The building blocks of software work explain coding careers and language popularity
Xiangnan Feng, Johannes Wachs, Simone Daniotti, Frank Neffke
TL;DR
This paper builds a fine-grained taxonomy of software development tasks from Stack Overflow, linking micro-level problem solving to macro labor-market outcomes. Using a bipartite stochastic block model, PMI-based task relatedness, and UMAP/HDBSCAN for visualization, the authors identify 237 canonical software tasks and map them to real-world job ads and salaries. They show that task value predicts advertised salaries and that individuals learn and diversify across tasks, with Python enabling entry into higher-value tasks and broader career flexibility. The study demonstrates the utility of large-scale task taxonomies for understanding labor-market dynamics, technology diffusion, and language-driven career trajectories, while acknowledging limitations and offering avenues for application in education and workforce development.
Abstract
Recent waves of technological transformation have fueled debates about the changing nature of work. Yet to understand the future of work, we need to know more about what people actually do in their jobs, going beyond educational credentials or job descriptions.
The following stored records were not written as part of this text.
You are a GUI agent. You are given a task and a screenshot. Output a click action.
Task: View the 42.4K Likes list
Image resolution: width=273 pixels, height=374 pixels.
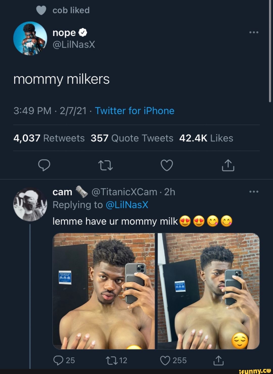tap(206, 138)
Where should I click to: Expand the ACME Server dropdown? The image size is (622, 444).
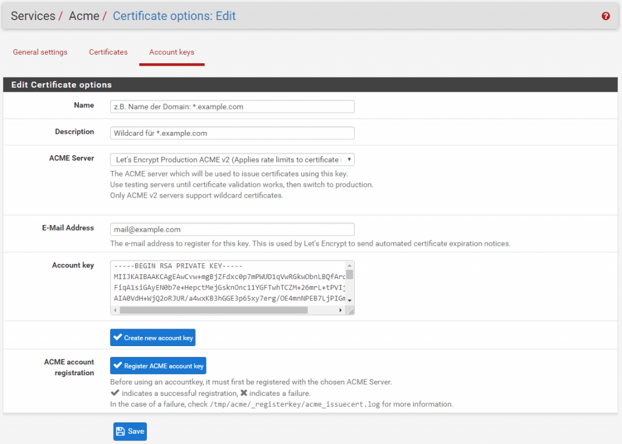click(232, 160)
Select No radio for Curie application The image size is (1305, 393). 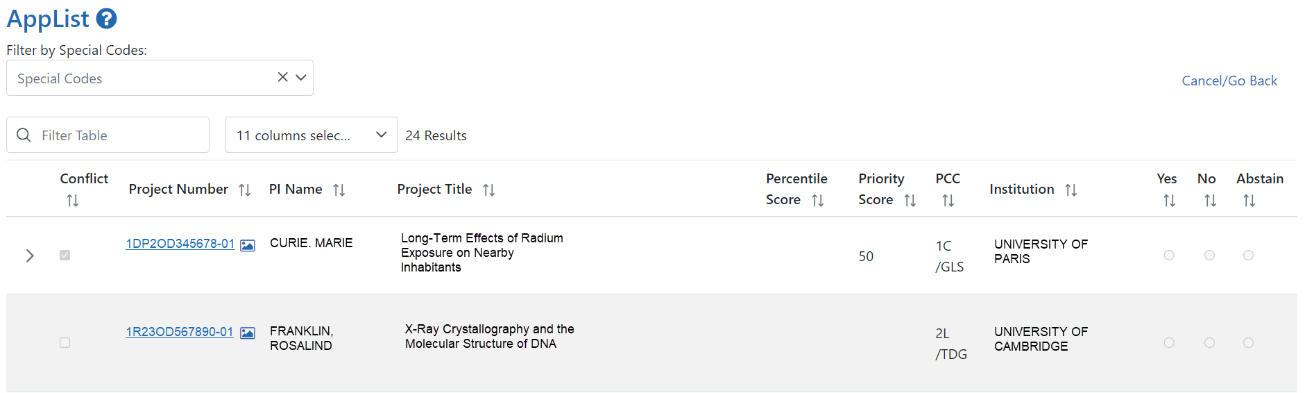1209,255
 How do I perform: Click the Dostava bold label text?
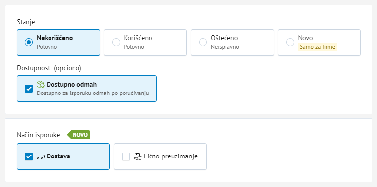click(58, 156)
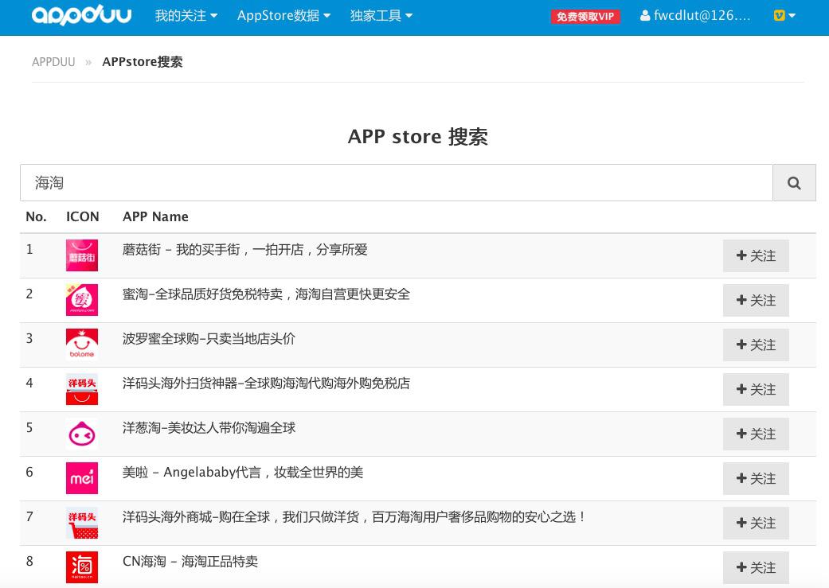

Here we analyze work in the global software industry using tens of millions of Question and Answer posts on Stack Overflow to create a fine-grained taxonomy of software tasks, the elementary building blocks of software development work. These tasks predict salaries and job requirements in real-world job ads. We also observe how individuals learn within tasks and diversify into new tasks. Tasks that people acquire tend to be related to their old ones, but of lower value, suggesting that they are easier. An exception is users of Python, an increasingly popular programming language known for its versatility. Python users enter tasks that tend to be higher-value, providing an explanation for the language's growing popularity based on the tasks Python enables its users to perform. In general, these insights demonstrate the value of task taxonomies extracted at scale from large datasets: they offer high resolution and near real-time descriptions of changing labor markets. In the case of software tasks, they map such changes for jobs at the forefront of a digitizing global economy.